OUTER JOIN With Criteria – Solution
The last option remaining is to put the exclusion criteria in the JOIN. This query matches the criteria – all of the customer records are returned and only orders with total due less than $1,000. This returns 847 results again – exactly what is expected.

SELECT *
FROM SalesLT.Customer C
    LEFT OUTER JOIN SalesLT.SalesOrderHeader SOH
        ON C.CustomerID = SOH.CustomerID
        AND TotalDue < 1000

EXAMPLE.JOIN.OUTER.With.Criteria.Example 5

OUTER JOIN Equivalent to an INNER JOIN

The last example shows what happens when the query has criteria in WHERE clause checking for a column in the JOIN table – IS NOT NULL. If the check is on the JOIN key field (SOH.CustomerID) it will be equivalent to an INNER JOIN. If you check another field (TotalDue) it is equivalent to an INNER JOIN with the addition of a WHERE clause specifying that the field also cannot be NULL. In this example TotalDue is always populated so it is the same as an INNER JOIN. If TotalDue could be NULL and was null – it would be missing additional records. The example below returns 32 results.

SELECT *
FROM SalesLT.Customer C
    LEFT OUTER JOIN SalesLT.SalesOrderHeader SOH
        ON C.CustomerID = SOH.CustomerID
WHERE TotalDue IS NOT NULL

EXAMPLE.JOIN.OUTER.With.Criteria.Example 6

You can see that the query is processed as an INNER JOIN by the query processor too – so not only is it logically equivalent it is identical to the query engine. Look at the join graphic in the middle in both examples. It is a Merge Join (Inner Join) in both.

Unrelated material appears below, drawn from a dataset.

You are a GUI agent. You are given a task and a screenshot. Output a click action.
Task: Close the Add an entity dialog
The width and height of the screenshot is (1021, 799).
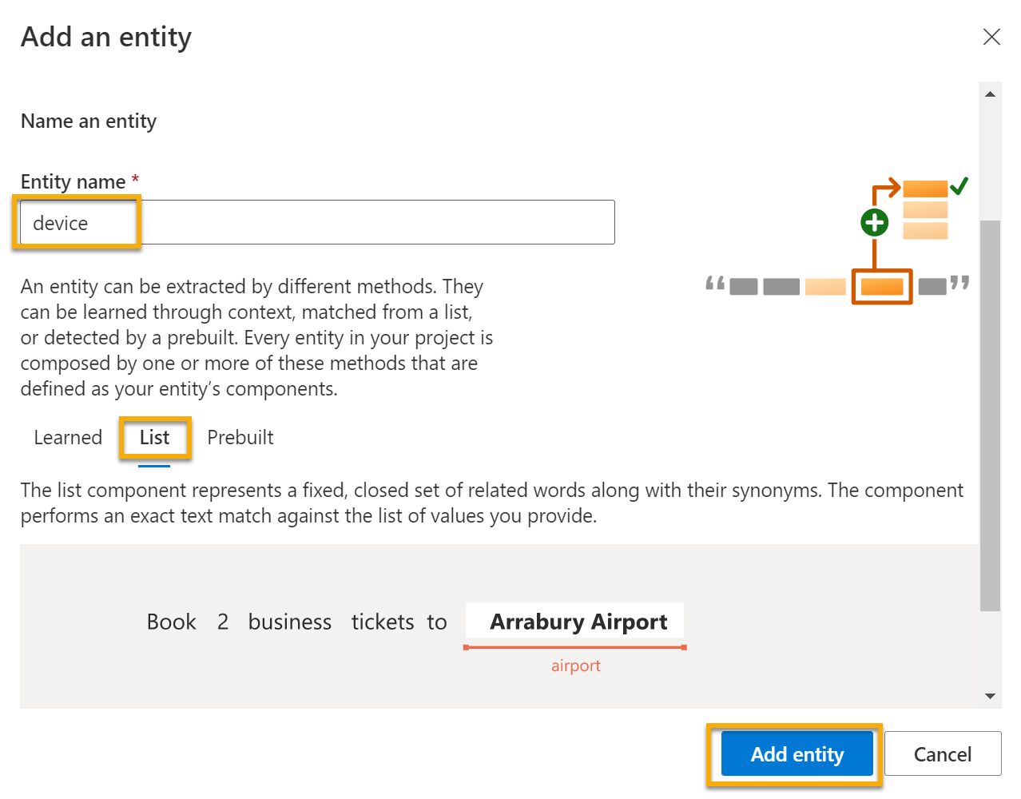(x=991, y=37)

INNER JOIN Query Plan (partial)
EXAMPLE.JOIN.OUTER.With.Criteria.Example 7 - INNER JOIN Query Plan

OUTER JOIN Query Plan (partial)
EXAMPLE.JOIN.OUTER.With.Criteria.Example 8 - LEFT JOIN Query Plan

Explanation

So why does an OUTER JOIN behave like an INNER JOIN sometimes and not others? When you put your limiting criteria inside of the OUTER JOIN syntax it is part of the JOIN. So if any records are limited it only impacts that JOIN and the table being JOINed. You only want orders placed in Iowa but you want to see all customers? No problem – put the criteria in the JOIN (AND State = ‘IA’). You only want to see orders placed in Iowa and the customers for those orders? No problem again – just put the criteria in the WHERE ( WHERE State = ‘IA).

If you remember that the criteria in the WHERE clause impacts ALL records it’s easy to know where to put the limiting clause.